The one thing that is probably the most in question is the power. His 24.5 HR/FB% would rank him 8th among qualified hitters, right below Mark Teixeira and above hitters like J.D. Martinez, Jose Abreu, Paul Goldschmidt, and Albert Pujols. Fortunately for Correa and his average, he sprays the ball around the field better than any of those players (even Martinez!), but that may not actually be helpful for his power as pulling the ball will generally produce more power.
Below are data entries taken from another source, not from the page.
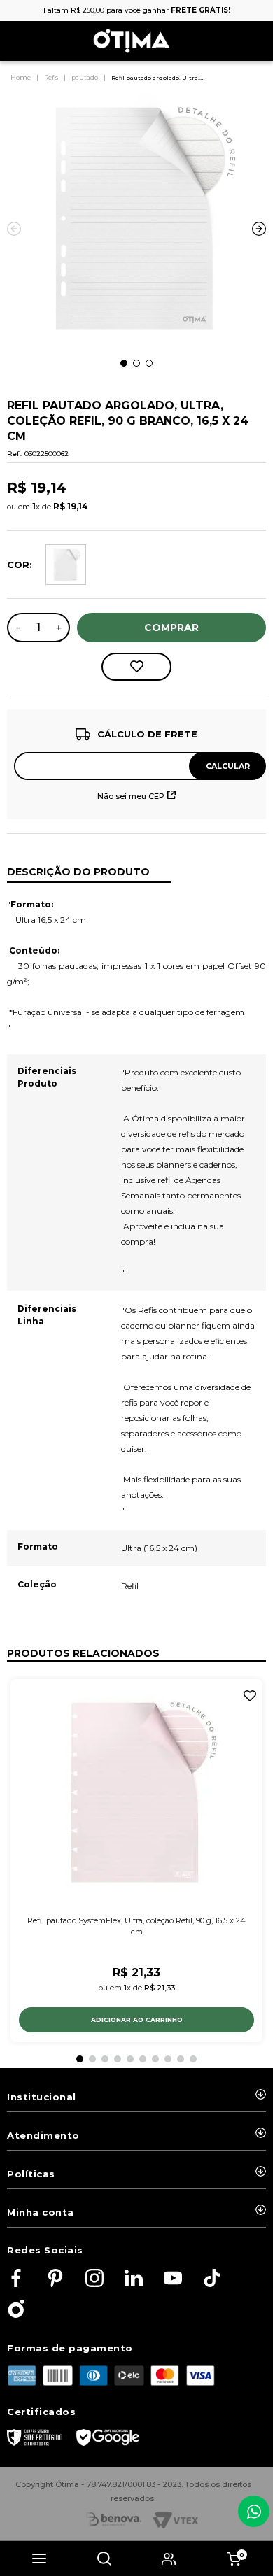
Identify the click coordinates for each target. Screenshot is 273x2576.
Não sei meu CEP (130, 796)
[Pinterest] (55, 2279)
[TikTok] (212, 2279)
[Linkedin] (134, 2279)
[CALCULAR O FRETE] (227, 766)
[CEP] (136, 753)
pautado (84, 77)
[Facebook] (16, 2279)
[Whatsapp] (254, 2511)
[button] (39, 2558)
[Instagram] (94, 2279)
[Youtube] (173, 2279)
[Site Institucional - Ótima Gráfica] (16, 2310)
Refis (51, 77)
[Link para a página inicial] (21, 77)
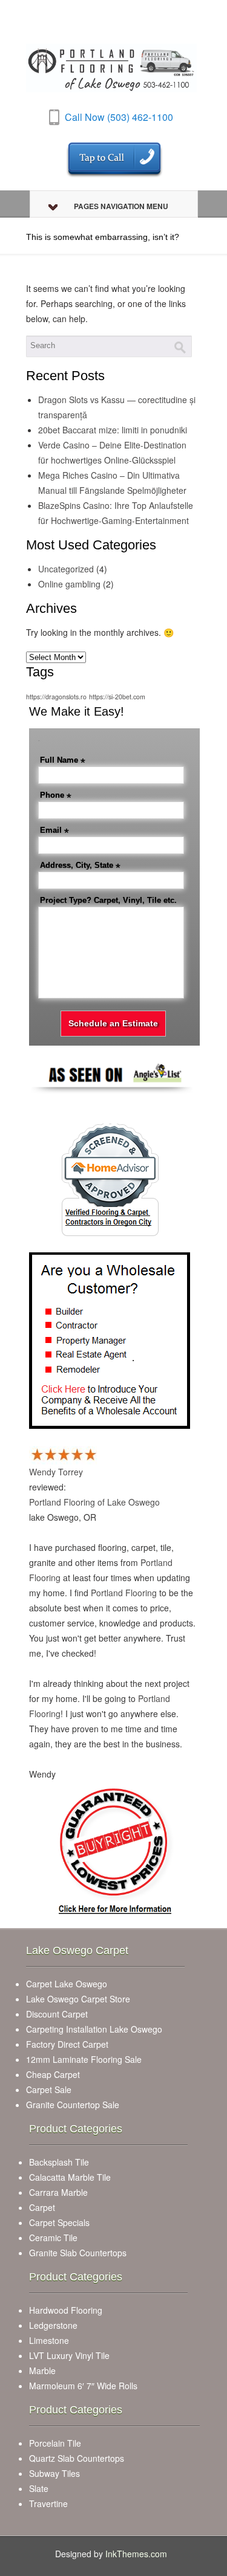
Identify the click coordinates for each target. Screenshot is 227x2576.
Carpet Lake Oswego (66, 1984)
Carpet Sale (48, 2089)
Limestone (49, 2340)
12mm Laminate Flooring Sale (84, 2059)
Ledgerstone (53, 2325)
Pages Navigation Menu (121, 206)
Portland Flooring (124, 1593)
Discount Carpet (57, 2014)
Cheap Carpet (53, 2074)
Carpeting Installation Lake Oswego (94, 2029)
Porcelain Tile (55, 2443)
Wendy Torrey (56, 1472)
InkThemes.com (136, 2554)
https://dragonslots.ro (56, 696)
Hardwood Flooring (65, 2310)
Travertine (48, 2503)
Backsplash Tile (59, 2162)
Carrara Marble (58, 2192)
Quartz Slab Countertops (76, 2458)
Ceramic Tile (53, 2237)
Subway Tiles (54, 2473)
He also makes less hard contact than those above him on the HR/FB% leaderboard, which makes us question the number in the limited sample size we’ve seen.
In order to get a more accurate picture, I looked into the PITCHf/x data from baseball savant. Only 11 of Correa’s home runs were tracked this way, but that’ll have to do. According to the data, Correa actually had a higher average angle off the bat on his home runs, as well as a higher exit velocity (30.7 compared to 27.6 and 102.8 compared to 102.7). His batted ball distance, though, was shorter, calculating to 389 feet as opposed to the league average on home runs of 397.9 feet. While 10 feet is certainly meaningful, when combined with his better-than-average angle off the bat and exit velocity, it’s hard to credit too many of his home runs to luck. Even giving him 11 instead of 13 for the season, he’d still be on a 37 home run pace.
Getting away from the fancy numbers, the good news about all this is that Correa actually has an ISO that would be 6th best in the majors, due in large part to the 14 doubles he has collected alongside his 13 home runs. Correa’s power seems to be legit, and it wouldn’t be surprising to see him challenge for 30 home runs by the time the season is done.
After looking at the numbers, everything from Correa seems to check out, and it’s clear that he’s not just benefiting from luck. If he could achieve numbers even close to his pace, he already deserves to be called the best shortstop in the game. Over the past 10 years, the best offensive season by WAR for a shortstop came from Hanley Ramirez in 2008 when he had 125 runs, 33 home runs, 63 RBIs, 35 SBs, and a slash line of .301/.400/.540. Based on his prorated numbers, Correa could easily have that season next year, maybe with a few less stolen bases, a slightly lower OBP, and double the RBIs. Oh yeah, and he’s 20. Take that, Bryce Harper.